↓↓↓

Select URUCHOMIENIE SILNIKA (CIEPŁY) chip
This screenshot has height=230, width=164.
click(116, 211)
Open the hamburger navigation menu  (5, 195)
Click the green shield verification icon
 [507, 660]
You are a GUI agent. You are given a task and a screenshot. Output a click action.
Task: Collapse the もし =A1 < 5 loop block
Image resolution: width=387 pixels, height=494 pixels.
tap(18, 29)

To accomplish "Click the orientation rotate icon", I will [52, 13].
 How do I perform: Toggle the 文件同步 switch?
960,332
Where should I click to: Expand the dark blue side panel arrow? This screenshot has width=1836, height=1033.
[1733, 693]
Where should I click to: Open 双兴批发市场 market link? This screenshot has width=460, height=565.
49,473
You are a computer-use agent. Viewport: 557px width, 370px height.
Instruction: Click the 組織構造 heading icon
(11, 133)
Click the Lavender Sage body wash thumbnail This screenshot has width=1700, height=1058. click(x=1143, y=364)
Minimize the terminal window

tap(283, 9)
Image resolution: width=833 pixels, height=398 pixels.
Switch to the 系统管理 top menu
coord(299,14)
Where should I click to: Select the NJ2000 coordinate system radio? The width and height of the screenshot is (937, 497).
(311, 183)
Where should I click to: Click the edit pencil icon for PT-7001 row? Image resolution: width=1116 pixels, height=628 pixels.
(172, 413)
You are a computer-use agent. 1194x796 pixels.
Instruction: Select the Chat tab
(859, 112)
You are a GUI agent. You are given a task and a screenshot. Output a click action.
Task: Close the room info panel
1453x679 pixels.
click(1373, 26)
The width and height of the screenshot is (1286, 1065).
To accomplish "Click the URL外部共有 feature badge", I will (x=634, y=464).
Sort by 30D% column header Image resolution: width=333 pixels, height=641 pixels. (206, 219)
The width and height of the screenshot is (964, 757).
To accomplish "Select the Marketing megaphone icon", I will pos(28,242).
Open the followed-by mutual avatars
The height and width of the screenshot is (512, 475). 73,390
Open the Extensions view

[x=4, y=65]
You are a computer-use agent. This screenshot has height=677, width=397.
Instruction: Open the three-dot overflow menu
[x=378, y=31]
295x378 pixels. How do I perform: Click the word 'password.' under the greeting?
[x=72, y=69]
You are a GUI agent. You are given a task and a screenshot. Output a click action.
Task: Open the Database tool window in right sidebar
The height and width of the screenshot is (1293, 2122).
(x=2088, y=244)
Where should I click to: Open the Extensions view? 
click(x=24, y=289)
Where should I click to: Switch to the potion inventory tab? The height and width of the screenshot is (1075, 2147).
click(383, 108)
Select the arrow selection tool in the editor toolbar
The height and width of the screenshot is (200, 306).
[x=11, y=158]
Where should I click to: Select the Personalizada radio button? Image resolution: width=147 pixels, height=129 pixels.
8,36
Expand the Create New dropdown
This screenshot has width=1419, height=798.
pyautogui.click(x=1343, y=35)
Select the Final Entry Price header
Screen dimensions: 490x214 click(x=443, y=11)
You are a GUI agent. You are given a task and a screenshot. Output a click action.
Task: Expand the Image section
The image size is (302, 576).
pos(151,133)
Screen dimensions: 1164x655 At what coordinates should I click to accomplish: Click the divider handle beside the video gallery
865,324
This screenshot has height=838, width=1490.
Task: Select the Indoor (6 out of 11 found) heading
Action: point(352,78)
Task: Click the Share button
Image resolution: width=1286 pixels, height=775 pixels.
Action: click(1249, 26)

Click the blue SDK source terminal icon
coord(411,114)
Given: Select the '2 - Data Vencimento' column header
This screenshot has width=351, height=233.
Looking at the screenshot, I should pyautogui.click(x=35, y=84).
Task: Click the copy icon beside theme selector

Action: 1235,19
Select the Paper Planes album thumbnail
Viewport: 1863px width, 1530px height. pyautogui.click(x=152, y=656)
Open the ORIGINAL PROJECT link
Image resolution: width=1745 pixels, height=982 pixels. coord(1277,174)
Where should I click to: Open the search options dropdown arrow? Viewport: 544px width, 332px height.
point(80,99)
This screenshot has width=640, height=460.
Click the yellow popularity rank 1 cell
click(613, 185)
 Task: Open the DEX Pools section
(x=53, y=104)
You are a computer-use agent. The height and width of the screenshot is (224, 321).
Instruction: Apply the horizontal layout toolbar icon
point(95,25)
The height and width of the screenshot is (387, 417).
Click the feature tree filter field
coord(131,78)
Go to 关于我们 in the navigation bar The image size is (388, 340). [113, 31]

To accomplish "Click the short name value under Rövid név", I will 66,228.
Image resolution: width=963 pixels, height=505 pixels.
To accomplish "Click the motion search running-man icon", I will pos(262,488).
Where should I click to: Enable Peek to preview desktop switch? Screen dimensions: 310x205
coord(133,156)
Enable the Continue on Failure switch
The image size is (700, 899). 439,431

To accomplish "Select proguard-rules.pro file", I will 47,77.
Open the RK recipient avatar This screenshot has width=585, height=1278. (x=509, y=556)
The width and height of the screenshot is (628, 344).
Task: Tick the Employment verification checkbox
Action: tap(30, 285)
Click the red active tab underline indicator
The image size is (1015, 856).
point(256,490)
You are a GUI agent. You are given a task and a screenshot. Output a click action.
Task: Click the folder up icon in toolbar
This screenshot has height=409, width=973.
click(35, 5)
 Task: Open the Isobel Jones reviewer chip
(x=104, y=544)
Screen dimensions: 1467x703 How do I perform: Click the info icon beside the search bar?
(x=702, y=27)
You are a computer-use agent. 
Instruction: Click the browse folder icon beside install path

↑↑↑

THE REQUEST:
Reproduce every entry above character for character, with nothing added, dropped, or reordered.

WRITTEN SOLUTION:
Select URUCHOMIENIE SILNIKA (CIEPŁY) chip
This screenshot has height=230, width=164.
click(116, 211)
Open the hamburger navigation menu  (5, 195)
Click the green shield verification icon
 [507, 660]
You are a GUI agent. You are given a task and a screenshot. Output a click action.
Task: Collapse the もし =A1 < 5 loop block
Image resolution: width=387 pixels, height=494 pixels.
tap(18, 29)

To accomplish "Click the orientation rotate icon", I will [52, 13].
 How do I perform: Toggle the 文件同步 switch?
960,332
Where should I click to: Expand the dark blue side panel arrow? This screenshot has width=1836, height=1033.
[1733, 693]
Where should I click to: Open 双兴批发市场 market link? This screenshot has width=460, height=565.
49,473
You are a computer-use agent. Viewport: 557px width, 370px height.
Instruction: Click the 組織構造 heading icon
(11, 133)
Click the Lavender Sage body wash thumbnail This screenshot has width=1700, height=1058. click(x=1143, y=364)
Minimize the terminal window

tap(283, 9)
Image resolution: width=833 pixels, height=398 pixels.
Switch to the 系统管理 top menu
coord(299,14)
Where should I click to: Select the NJ2000 coordinate system radio? The width and height of the screenshot is (937, 497).
(311, 183)
Where should I click to: Click the edit pencil icon for PT-7001 row? Image resolution: width=1116 pixels, height=628 pixels.
(172, 413)
You are a computer-use agent. 1194x796 pixels.
Instruction: Select the Chat tab
(859, 112)
You are a GUI agent. You are given a task and a screenshot. Output a click action.
Task: Close the room info panel
1453x679 pixels.
click(1373, 26)
The width and height of the screenshot is (1286, 1065).
To accomplish "Click the URL外部共有 feature badge", I will (x=634, y=464).
Sort by 30D% column header Image resolution: width=333 pixels, height=641 pixels. (206, 219)
The width and height of the screenshot is (964, 757).
To accomplish "Select the Marketing megaphone icon", I will pos(28,242).
Open the followed-by mutual avatars
The height and width of the screenshot is (512, 475). 73,390
Open the Extensions view

[x=4, y=65]
You are a computer-use agent. This screenshot has height=677, width=397.
Instruction: Open the three-dot overflow menu
[x=378, y=31]
295x378 pixels. How do I perform: Click the word 'password.' under the greeting?
[x=72, y=69]
You are a GUI agent. You are given a task and a screenshot. Output a click action.
Task: Open the Database tool window in right sidebar
The height and width of the screenshot is (1293, 2122).
(x=2088, y=244)
Where should I click to: Open the Extensions view? 
click(x=24, y=289)
Where should I click to: Switch to the potion inventory tab? The height and width of the screenshot is (1075, 2147).
click(383, 108)
Select the arrow selection tool in the editor toolbar
The height and width of the screenshot is (200, 306).
[x=11, y=158]
Where should I click to: Select the Personalizada radio button? Image resolution: width=147 pixels, height=129 pixels.
8,36
Expand the Create New dropdown
This screenshot has width=1419, height=798.
pyautogui.click(x=1343, y=35)
Select the Final Entry Price header
Screen dimensions: 490x214 click(x=443, y=11)
You are a GUI agent. You are given a task and a screenshot. Output a click action.
Task: Expand the Image section
The image size is (302, 576).
pos(151,133)
Screen dimensions: 1164x655 At what coordinates should I click to accomplish: Click the divider handle beside the video gallery
865,324
This screenshot has height=838, width=1490.
Task: Select the Indoor (6 out of 11 found) heading
Action: point(352,78)
Task: Click the Share button
Image resolution: width=1286 pixels, height=775 pixels.
Action: click(1249, 26)

Click the blue SDK source terminal icon
coord(411,114)
Given: Select the '2 - Data Vencimento' column header
This screenshot has width=351, height=233.
Looking at the screenshot, I should pyautogui.click(x=35, y=84).
Task: Click the copy icon beside theme selector

Action: 1235,19
Select the Paper Planes album thumbnail
Viewport: 1863px width, 1530px height. pyautogui.click(x=152, y=656)
Open the ORIGINAL PROJECT link
Image resolution: width=1745 pixels, height=982 pixels. coord(1277,174)
Where should I click to: Open the search options dropdown arrow? Viewport: 544px width, 332px height.
point(80,99)
This screenshot has width=640, height=460.
Click the yellow popularity rank 1 cell
click(613, 185)
 Task: Open the DEX Pools section
(x=53, y=104)
You are a computer-use agent. The height and width of the screenshot is (224, 321).
Instruction: Apply the horizontal layout toolbar icon
point(95,25)
The height and width of the screenshot is (387, 417).
Click the feature tree filter field
coord(131,78)
Go to 关于我们 in the navigation bar The image size is (388, 340). [113, 31]

To accomplish "Click the short name value under Rövid név", I will 66,228.
Image resolution: width=963 pixels, height=505 pixels.
To accomplish "Click the motion search running-man icon", I will pos(262,488).
Where should I click to: Enable Peek to preview desktop switch? Screen dimensions: 310x205
coord(133,156)
Enable the Continue on Failure switch
The image size is (700, 899). 439,431

To accomplish "Select proguard-rules.pro file", I will 47,77.
Open the RK recipient avatar This screenshot has width=585, height=1278. (x=509, y=556)
The width and height of the screenshot is (628, 344).
Task: Tick the Employment verification checkbox
Action: tap(30, 285)
Click the red active tab underline indicator
The image size is (1015, 856).
point(256,490)
You are a GUI agent. You are given a task and a screenshot. Output a click action.
Task: Click the folder up icon in toolbar
This screenshot has height=409, width=973.
click(35, 5)
 Task: Open the Isobel Jones reviewer chip
(x=104, y=544)
Screen dimensions: 1467x703 How do I perform: Click the info icon beside the search bar?
(x=702, y=27)
You are a computer-use agent. 
Instruction: Click the browse folder icon beside install path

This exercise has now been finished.